Recorded data
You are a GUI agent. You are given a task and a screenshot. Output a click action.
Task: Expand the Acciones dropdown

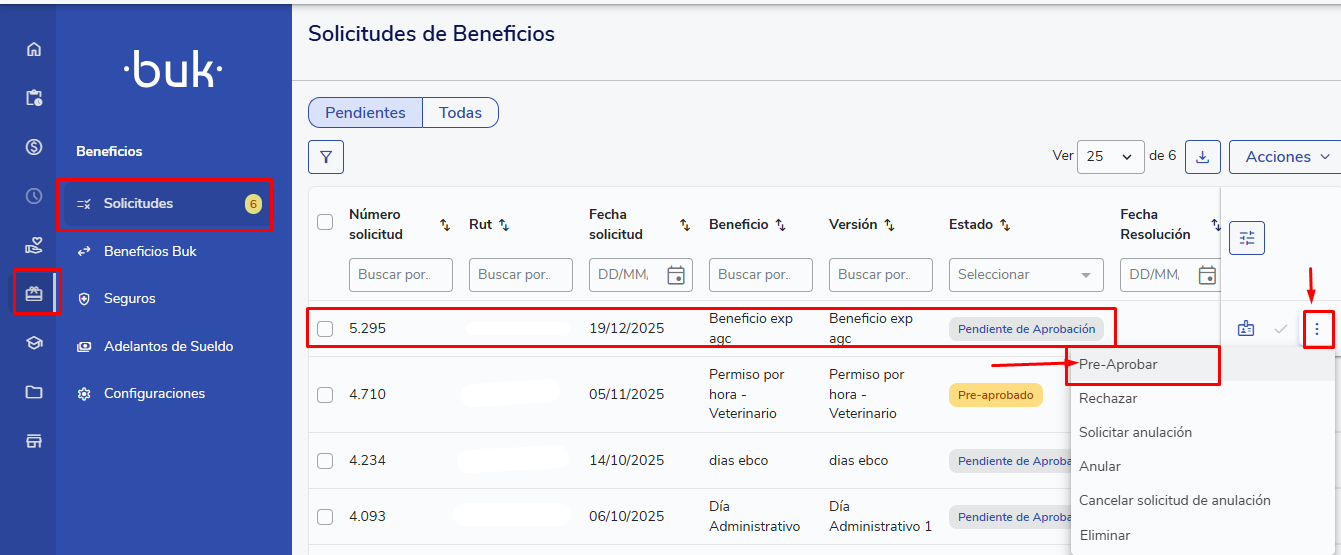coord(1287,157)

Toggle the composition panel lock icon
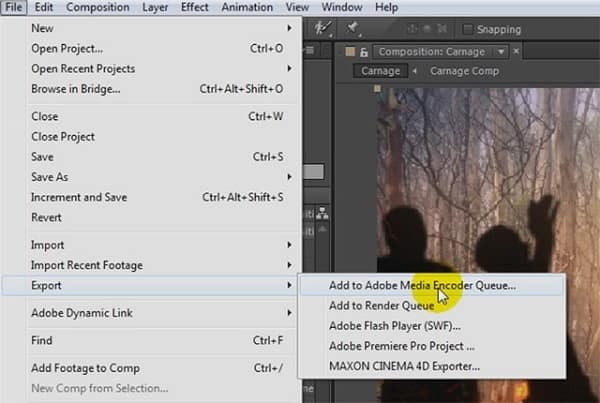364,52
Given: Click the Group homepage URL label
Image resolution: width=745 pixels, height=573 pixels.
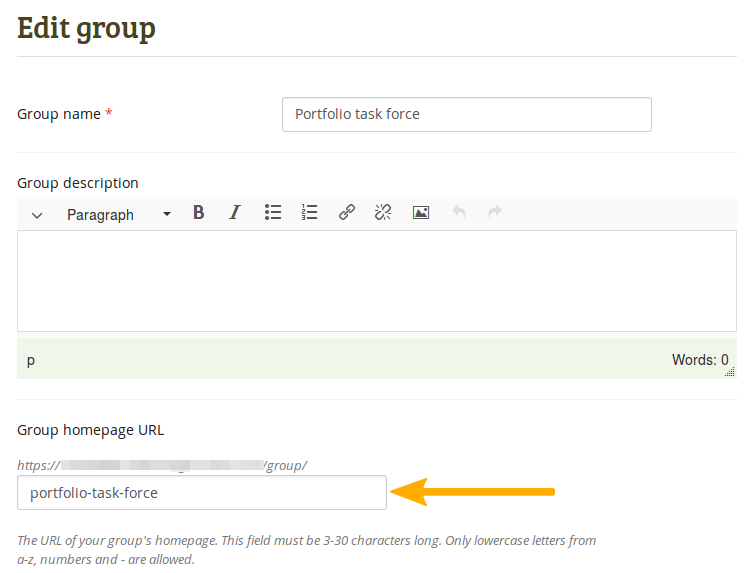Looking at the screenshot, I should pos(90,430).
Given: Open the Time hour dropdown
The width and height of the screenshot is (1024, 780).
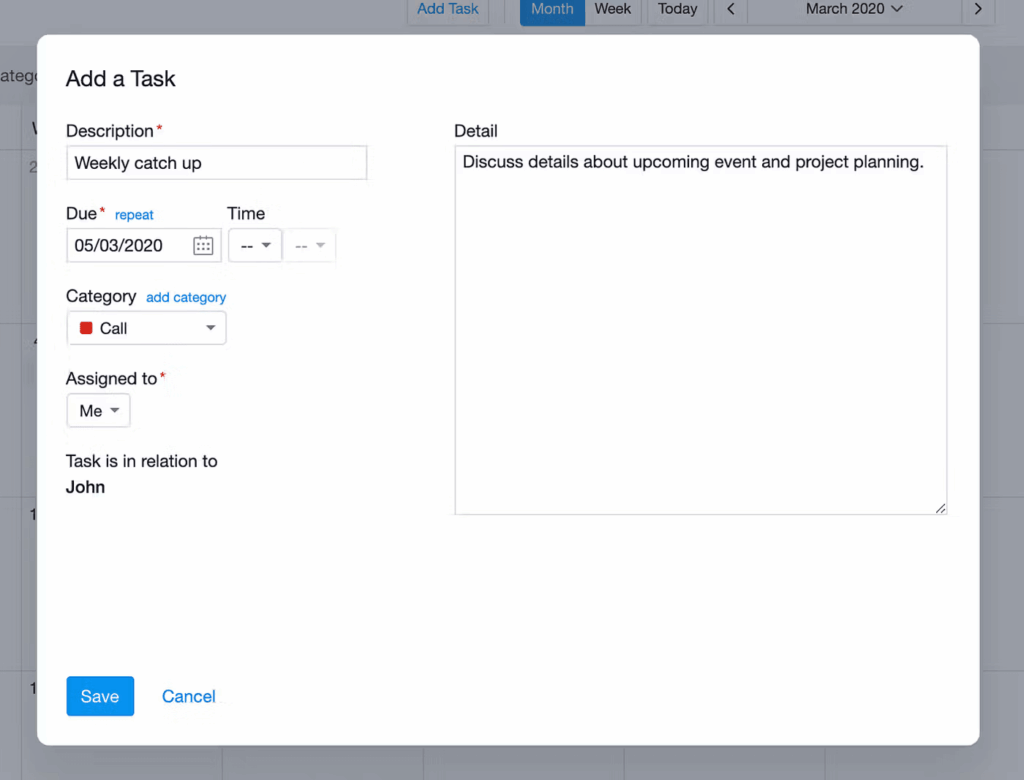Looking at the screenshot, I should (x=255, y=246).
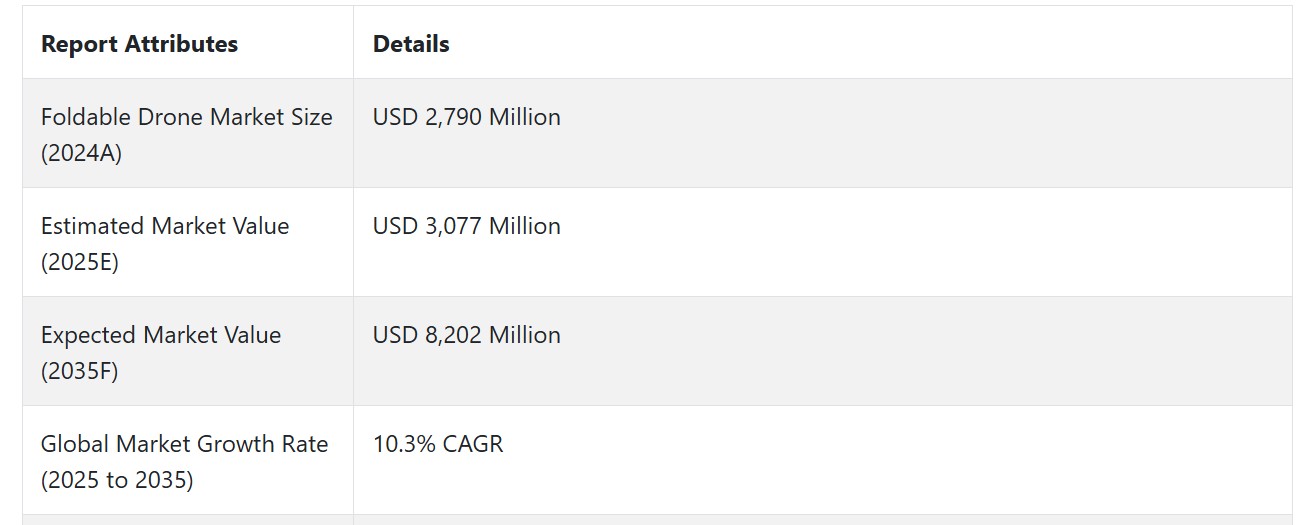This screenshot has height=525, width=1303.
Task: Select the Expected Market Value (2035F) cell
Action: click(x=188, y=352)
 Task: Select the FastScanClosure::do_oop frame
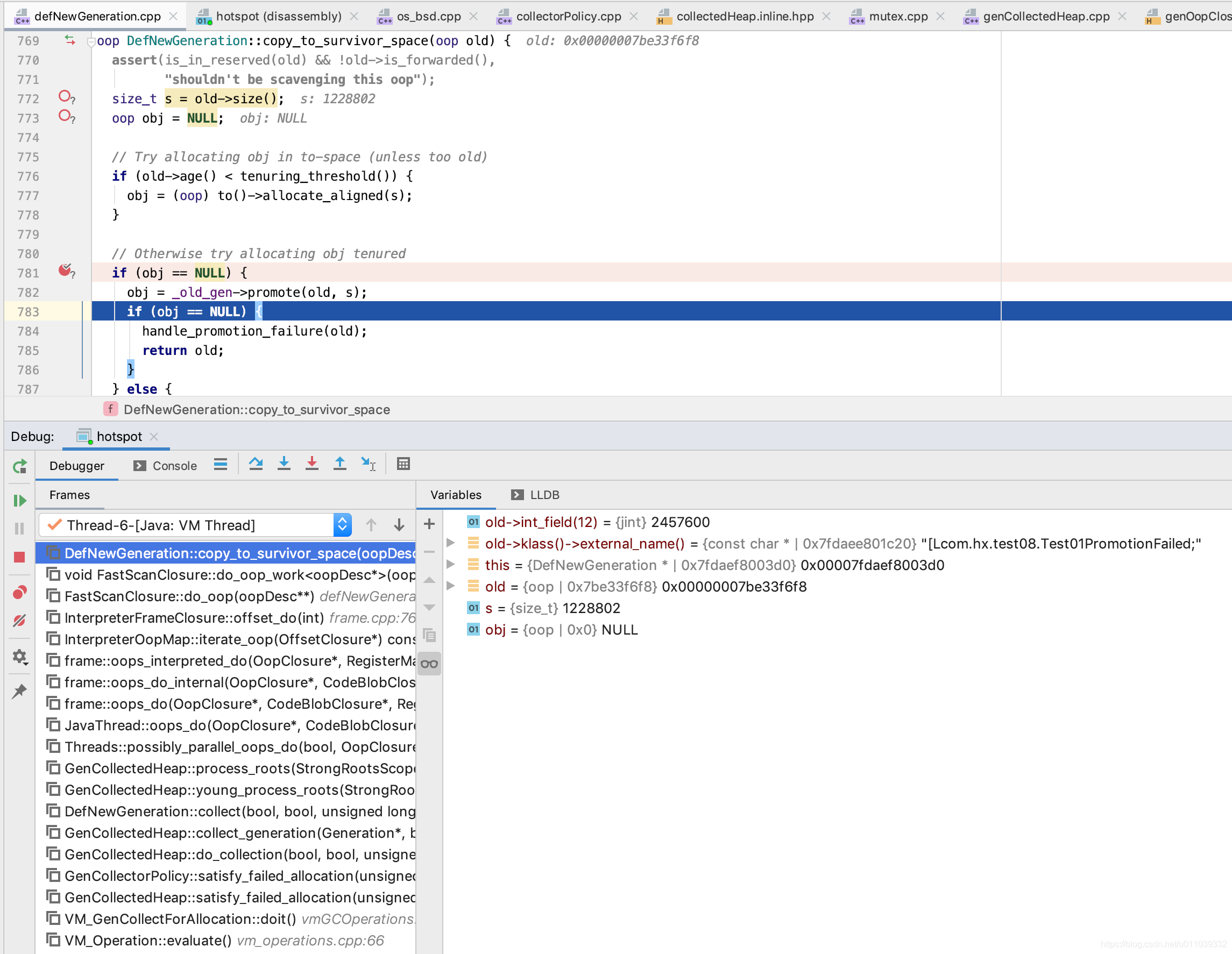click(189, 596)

--

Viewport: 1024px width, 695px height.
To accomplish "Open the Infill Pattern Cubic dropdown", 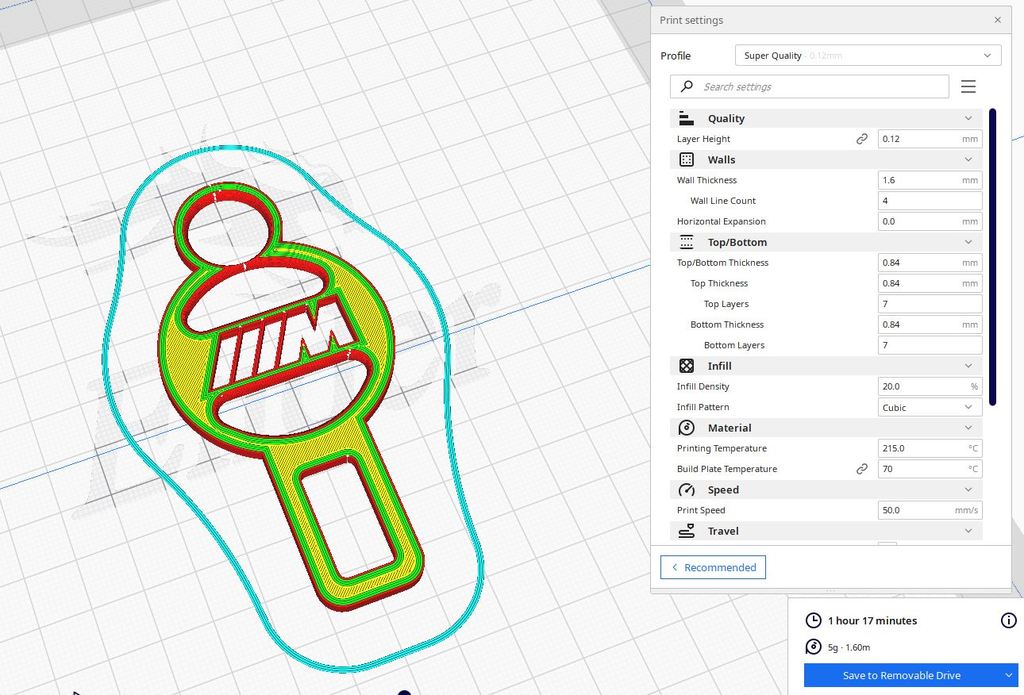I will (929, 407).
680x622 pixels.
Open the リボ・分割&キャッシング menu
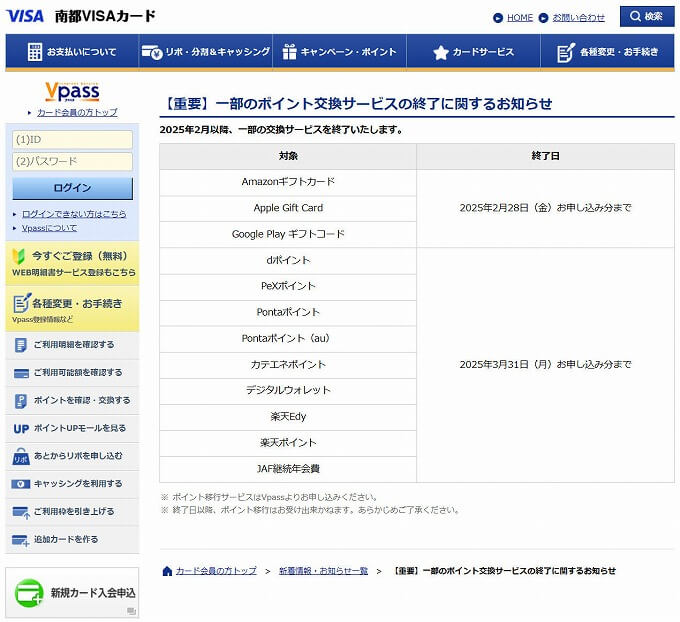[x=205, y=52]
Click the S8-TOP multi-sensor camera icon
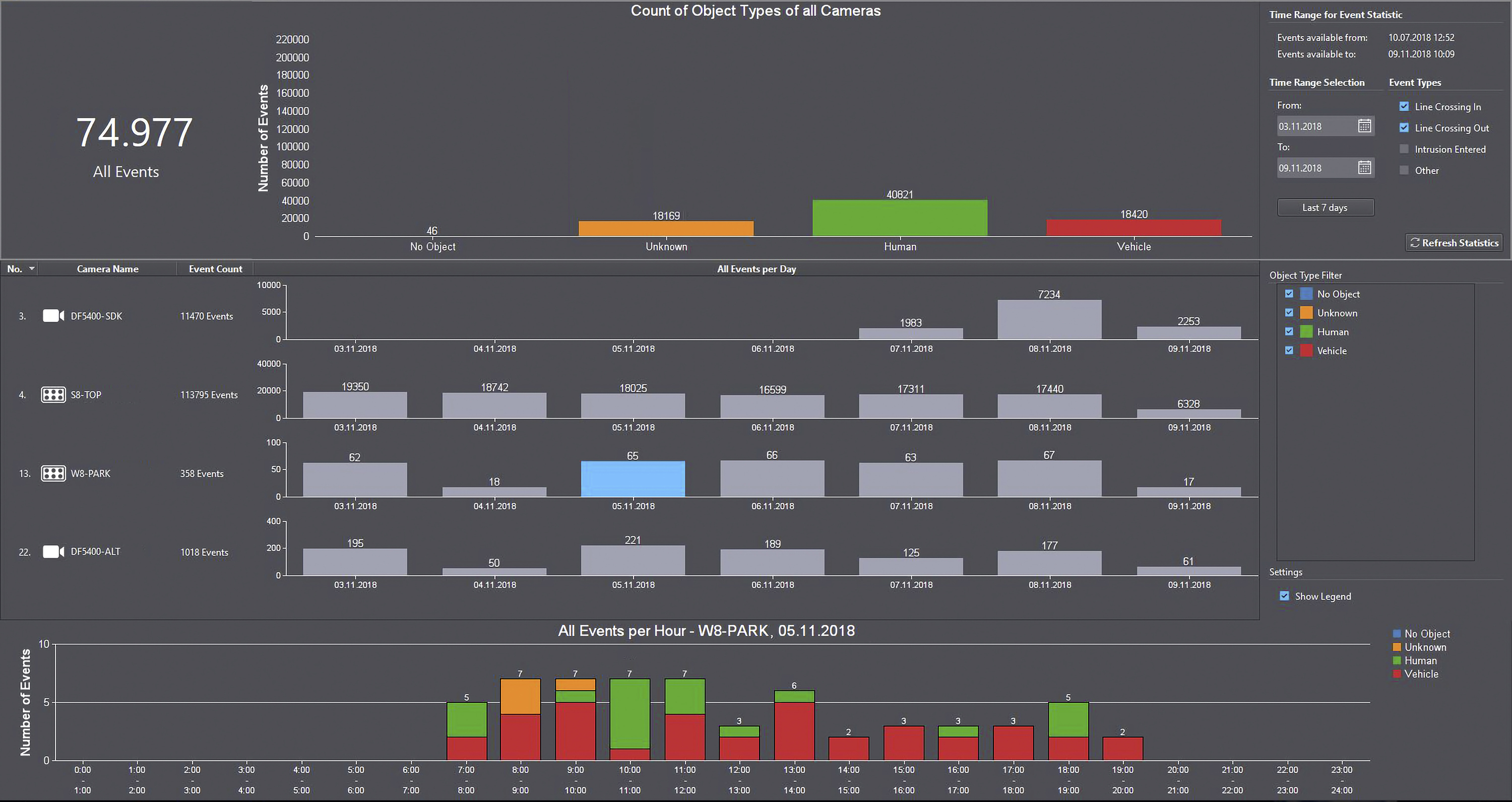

*What you will do*
Could you transcribe the lines, starting at the one that contains "You are a GUI" and stopping after the one that contains "Looking at the screenshot, I should pos(90,430).", with the pictures left out?

*Output of the exercise*
You are a GUI agent. You are given a task and a screenshot. Output a click action.
Task: Expand the Acciones dropdown

coord(1287,157)

Toggle the composition panel lock icon
364,52
Given: Click the Group homepage URL label
Image resolution: width=745 pixels, height=573 pixels.
Looking at the screenshot, I should pos(90,430).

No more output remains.